On Wed, 2 Jun 2010 06:37:53 +0000 (UTC), Neredbojias wrote:

The problem is, that if you read that aloud, the hearer is still

likely to think that 7 is multiplied by 2, not that n-7 is multiplied

by 2. You can do it with pauses in the voice, but I'm not sure we

can count on text-to-speech programs doing that.

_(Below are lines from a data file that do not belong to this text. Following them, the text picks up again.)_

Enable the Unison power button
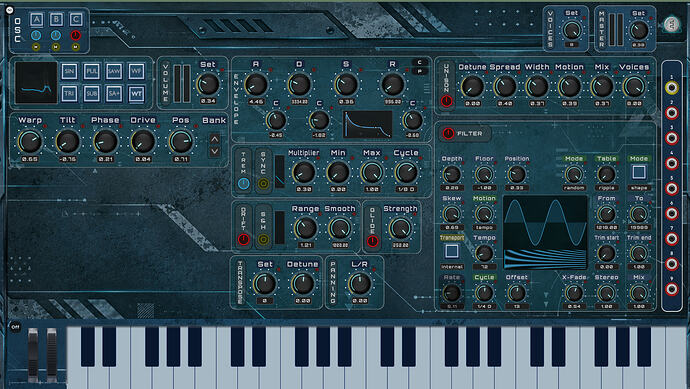The height and width of the screenshot is (389, 690). pyautogui.click(x=446, y=101)
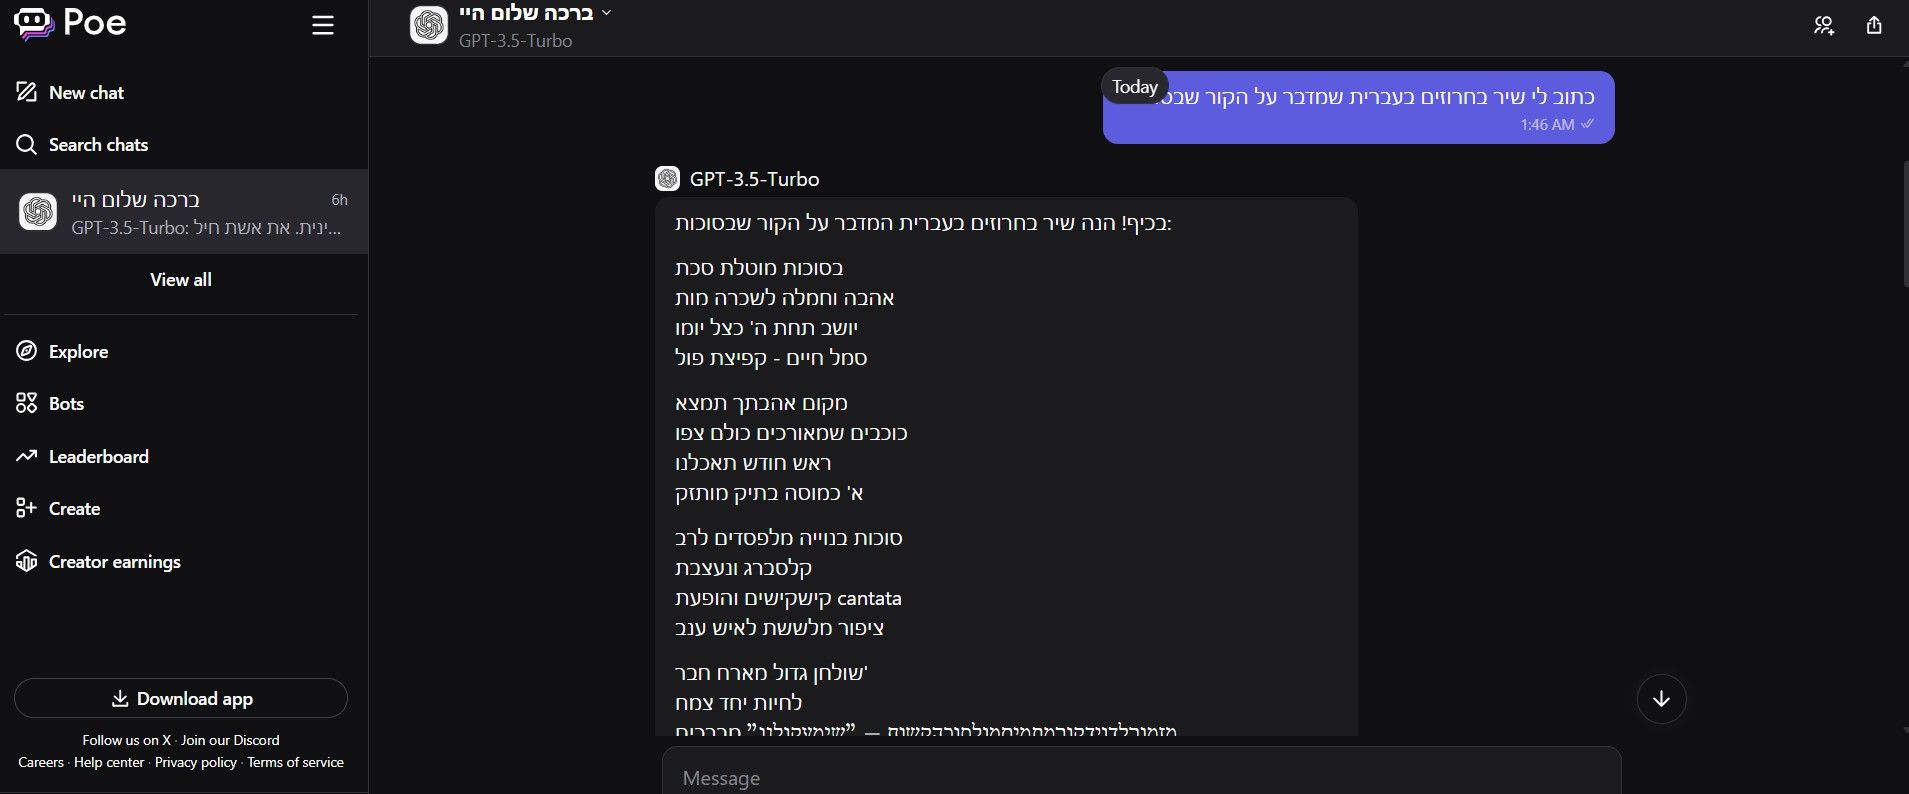Screen dimensions: 1909x794
Task: Open Leaderboard trending icon
Action: click(x=27, y=456)
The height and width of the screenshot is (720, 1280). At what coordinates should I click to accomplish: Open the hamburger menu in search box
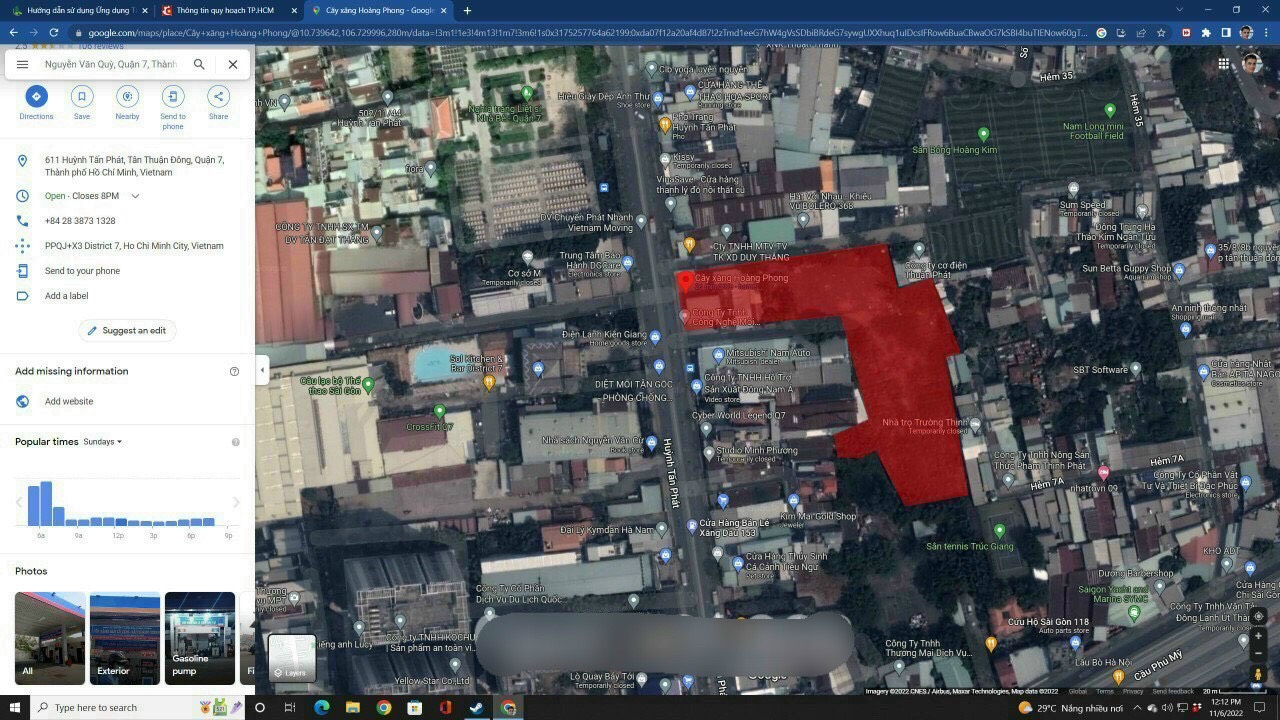[22, 64]
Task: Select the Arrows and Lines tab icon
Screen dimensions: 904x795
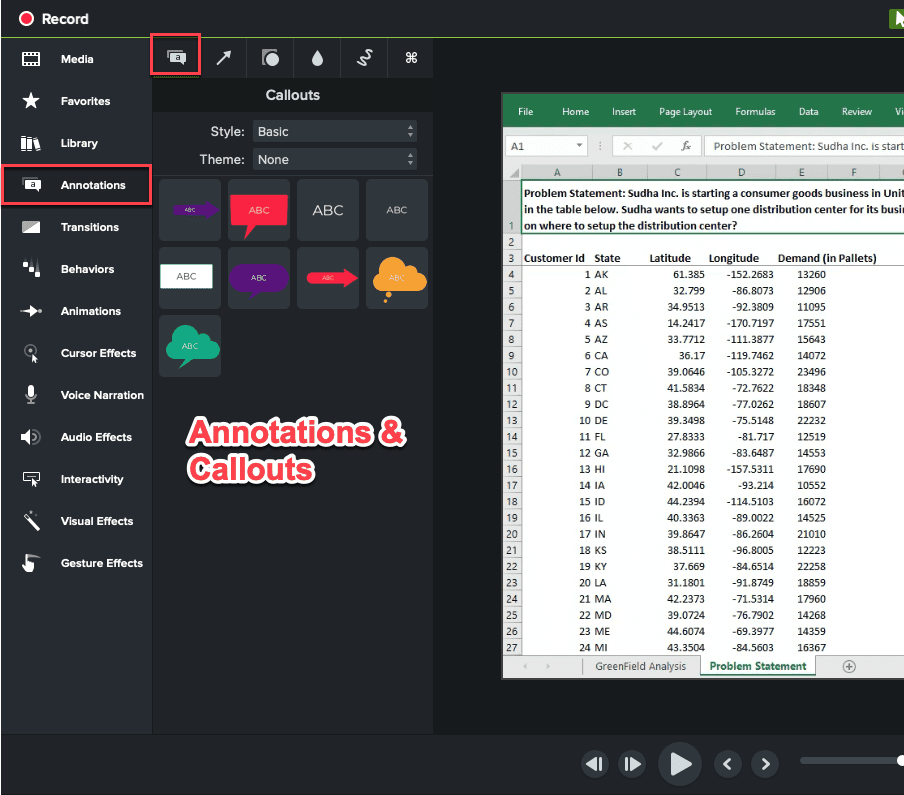Action: click(223, 58)
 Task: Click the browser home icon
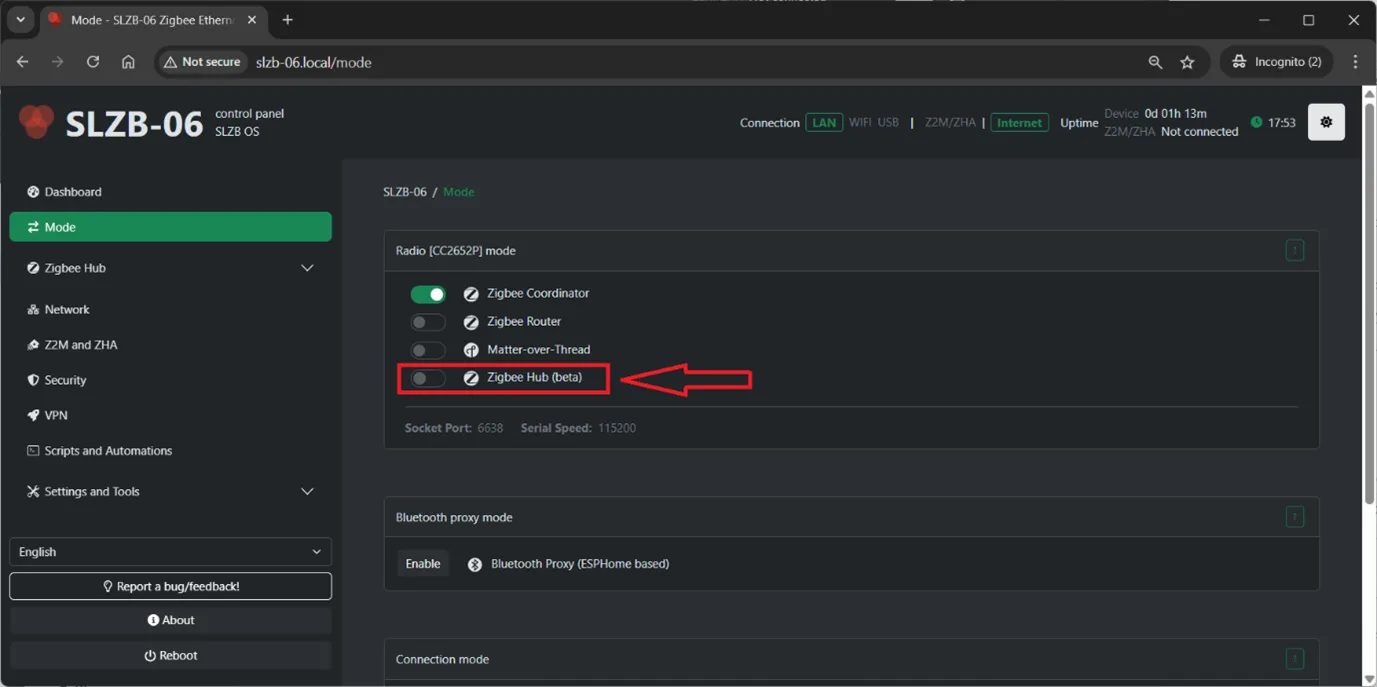[x=128, y=62]

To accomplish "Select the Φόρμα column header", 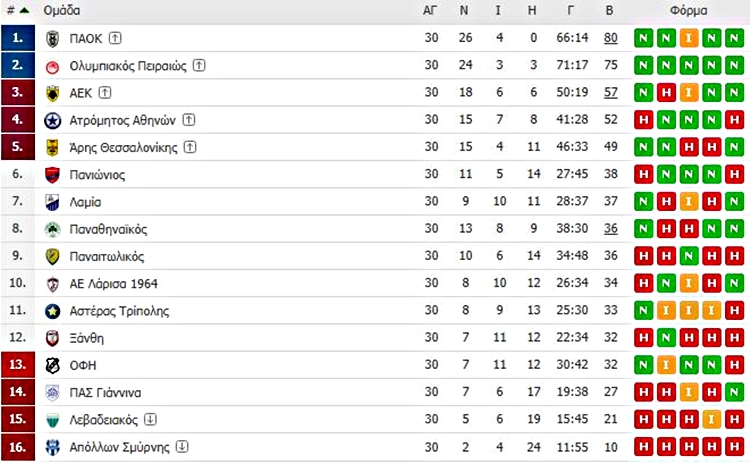I will pos(688,10).
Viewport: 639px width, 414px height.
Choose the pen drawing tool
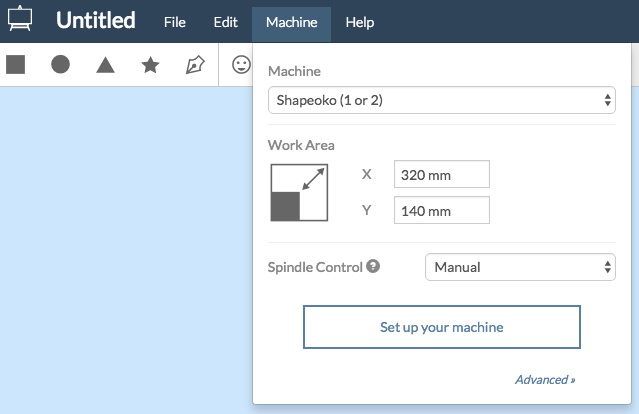point(196,65)
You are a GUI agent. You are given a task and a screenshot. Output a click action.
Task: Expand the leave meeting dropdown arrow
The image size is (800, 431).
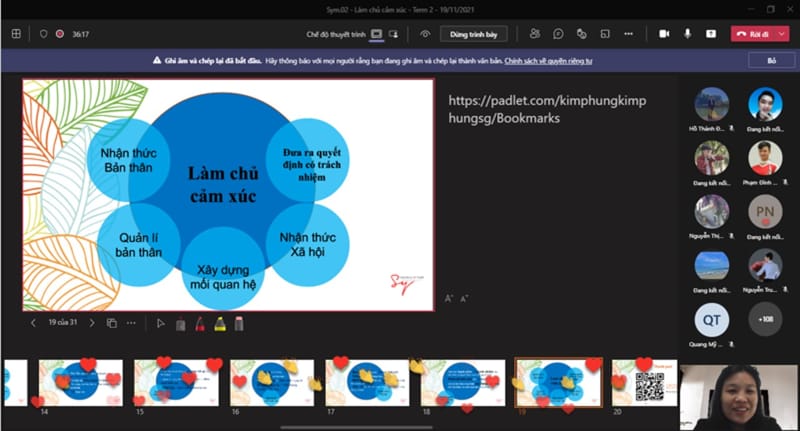782,34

There may not be a solution to this problem -- at least, I haven't

seen a credible one so far. But the discussion has been good: it

prompted me to change some of the less complicated GIFs to text. I

just wish I could do a better job on the alt texts of the remaining

ones, but that may not be possible.

--

Stan Brown, Oak Road Systems, Tompkins County, New York, USA

http://OakRoadSystems.com /

HTML 4.01 spec: http://www.w3.org/TR/html401 /

validator: http://validator.w3.org /

CSS 2.1 spec: http://www.w3.org/TR/CSS21 /

validator: http://jigsaw.w3.org/css-validator /

Why We Won't Help You:

http://diveintomark.org/archives/2003/05/05/why_we_wont_help_you

## Re: Alt text for equations

x equals minus b plus or minus the square root of b squared minus four a

c all over two a.

No, I'm quite sure it hasn't progressed the discussion in the slightest.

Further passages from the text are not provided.